Se vistió con las prendas que ella le dejaba todos los días sobre la silla, no se puso los zapatos, continuó con las zapatillas, esas que alguien le había regalado por su cumpleaños. Fue a la cocina y ella tampoco estaba allí. Buscó el cesto donde solía ir a por moras, se puso la gorra y salió de la casa con paso firme.
Por el camino encontró un rosal, probó con el olor, era ella, sin duda alguna, cogió un pétalo y se lo puso entre los labios.

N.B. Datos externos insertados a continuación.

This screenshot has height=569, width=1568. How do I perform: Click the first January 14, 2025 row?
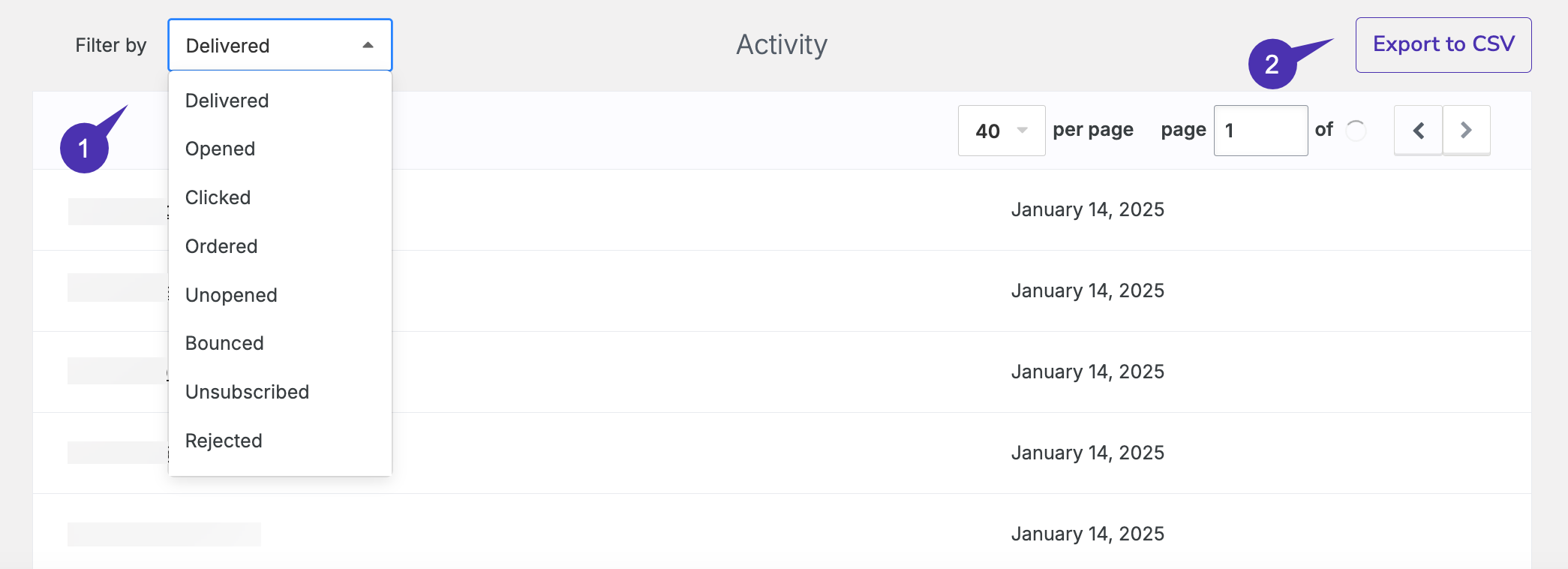click(782, 210)
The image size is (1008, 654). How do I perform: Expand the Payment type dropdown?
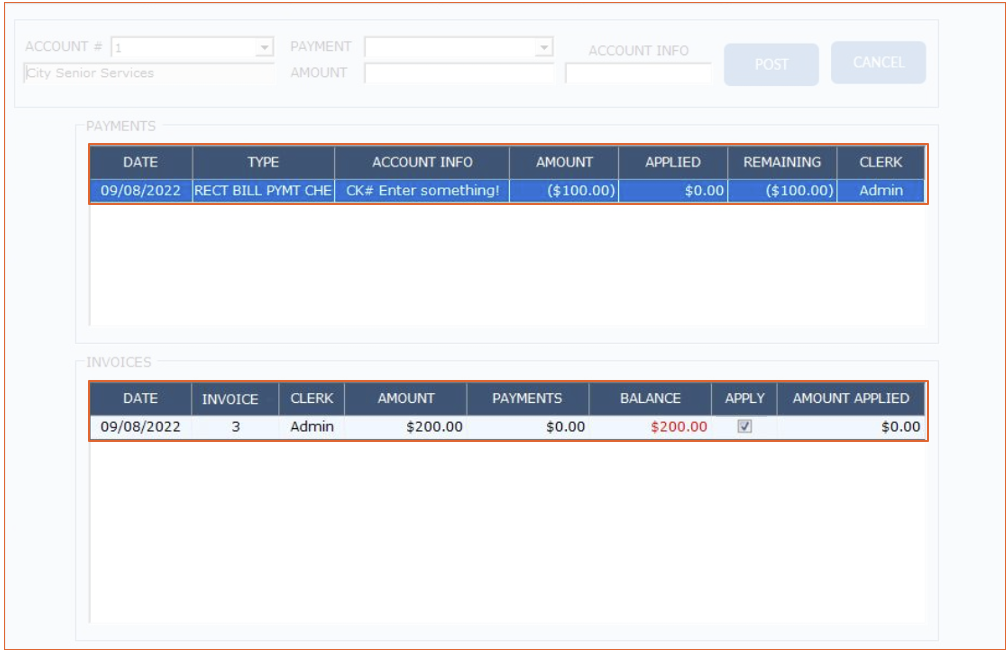(543, 47)
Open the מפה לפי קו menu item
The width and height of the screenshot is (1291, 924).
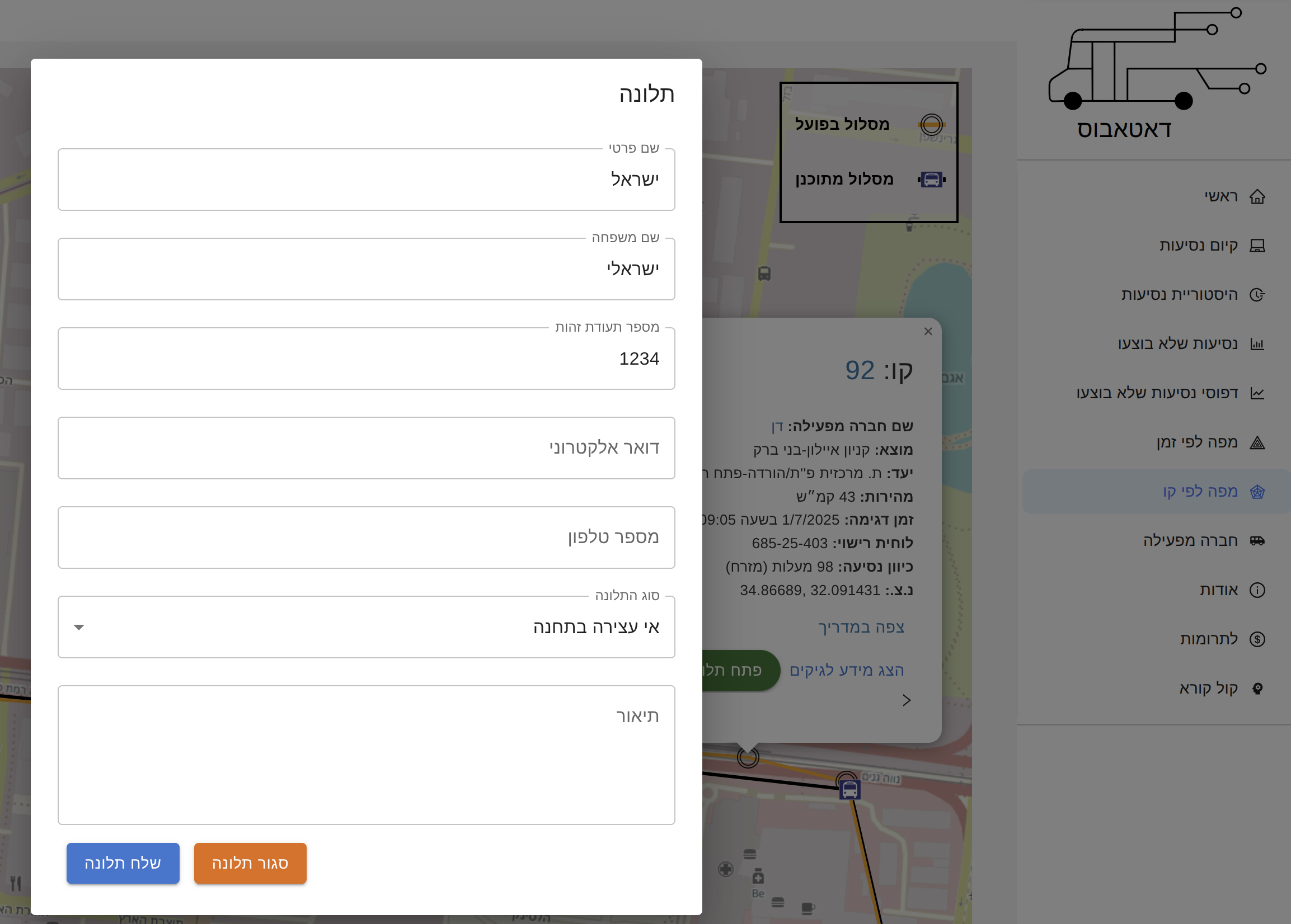pyautogui.click(x=1199, y=492)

Allí estaba tan lozana, con esa risa que siempre le encandilaba y ese talento tan suyo para hacer que todo fuese fácil, la tuvo tan cerca que extendió la mano para poderla tocar. Encontró moras y manzanas, peras, ciruelas, que le llevaron a París, a la capital o al día en que la hija se casó con ese buen muchacho. Pudo coger una ramita de menta y la vio recién nacida, llorando a pleno pulmón, con un cuerpecito rosado, pálido.
Al cabo de mucho rato de estar caminando se sentó debajo de un pino alto, uno que olía especialmente bien y que cuando quiso nombrarlo no pudo, no encontró la palabra; tampoco las encontró cuando escuchaba su nombre en la lejanía, no les hubiese podido dar seña de dónde estaba y la noche ya empezaba a cerrarse a su alrededor. La noche no tenía sabor, ni olor, solo pequeños claros que no le decían nada. Allí se quedó sentado, apoyado en el pino que le pasó un poco de calor.
Por un momento recordó todas las palabras, todos los libros que había leído, los lugares dónde había estado y las personas que había conocido. Se comió una mora y vio a su abuelo que le hacía gestos, nunca antes le había hecho indicación alguna, con él se fue, con todas sus palabras colocadas en las mil historias que había soñado, en los versos que nunca debió olvidar, con los olores y los sabores de toda su vida.